Verduurzaming van vervoer
Het grootste deel van de uitgaven aan mobiliteit gaan nu nog naar de instandhouding en groei van ouderwetse automobiliteit, terwijl we een transitie willen maken naar duurzame mobiliteit. De fiets krijgt voorrang in plannen op het openbaar vervoer en het openbaar vervoer op de auto. Als er dan toch geïnvesteerd moet worden in automobiliteit, dan duurzaam. Kortom: het vervoer van mensen en van goederen vindt plaats op een zo duurzaam mogelijke manier. We willen dat we ons in 2035 uitstootvrij vervoeren.
D66 wil
- Ruimte voor ritten. In elk dorp en in elke stad moet het mogelijk zijn om autobezit en autogebruik te vervangen met platformmobiliteit. Het gaat dan om digitale platforms die duurzame vervoersdiensten aanbieden op rit-basis, bijvoorbeeld met elektrische deelauto’s. Geen roestende auto voor de deur maar een rit in de buurt. Samen met gemeenten maakt de provincie de vestiging en uitbreiding van duurzame platformdiensten mogelijk.

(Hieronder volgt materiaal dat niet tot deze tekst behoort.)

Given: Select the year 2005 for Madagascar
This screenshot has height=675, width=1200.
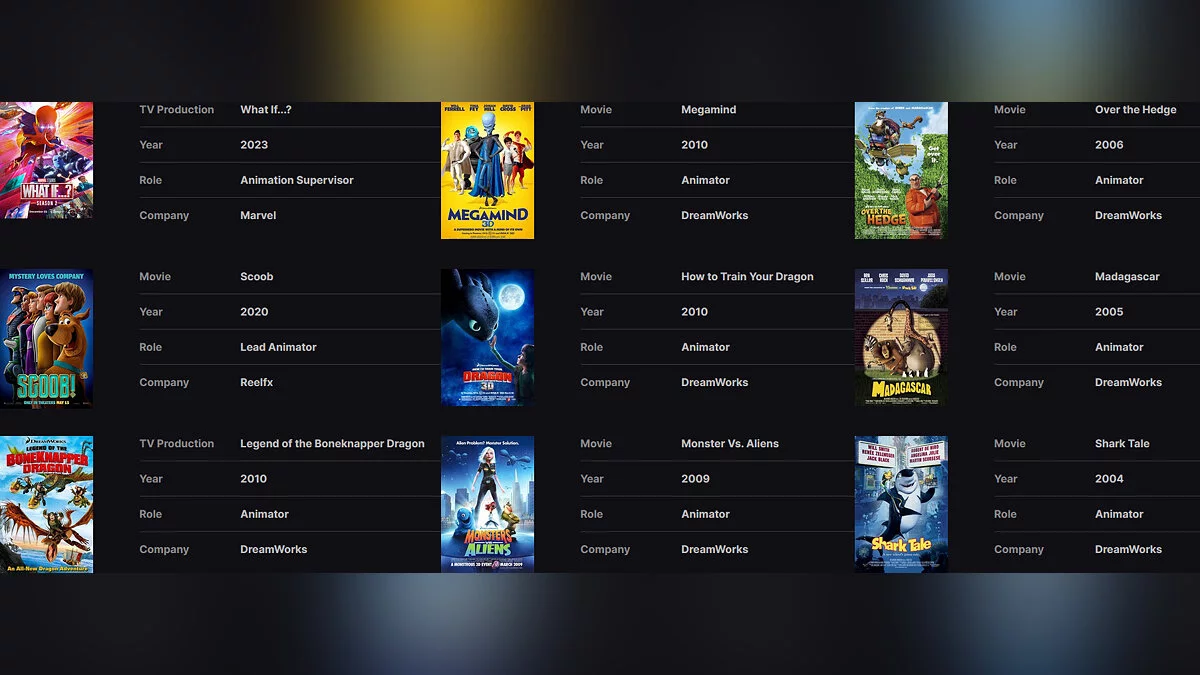Looking at the screenshot, I should (1109, 312).
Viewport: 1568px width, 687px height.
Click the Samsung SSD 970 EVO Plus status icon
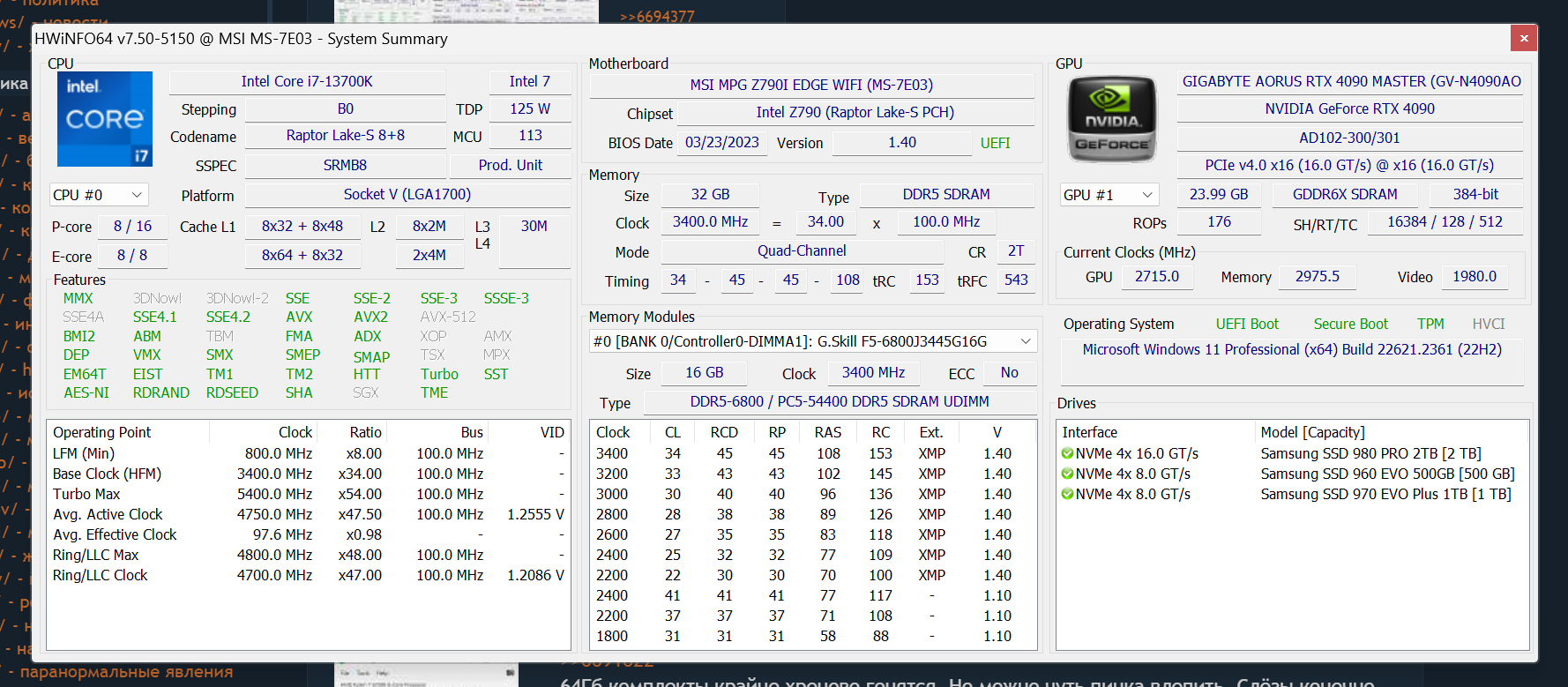(x=1067, y=494)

- Transparante investeringen in mobiliteit. Om een goede afweging te kunnen maken tussen mobiliteitsprojecten maakt het Programma Zuid-Hollandse Infrastructuur inzichtelijk wat de effecten zijn op mens en milieu. Hiervoor hanteert de provincie bij elk project dezelfde afwegingscriteria en effectrapportage.
- Verdubbeling van het aantal laadpalen langs de provinciale wegen. Zodat de elektrische auto en vrachtwagen de norm kunnen worden. Slim laden wordt de norm.
- Intensivering van elektrisch (openbaar) transport naar drukke werkplekken. Zoals de Rotterdamse haven zodat dit beter bereikbaar wordt voor de werknemers. Ook zal er gekeken worden waar het nodig is om het OV eerder te laten rijden, om zo vervoersarmoede te bestrijden.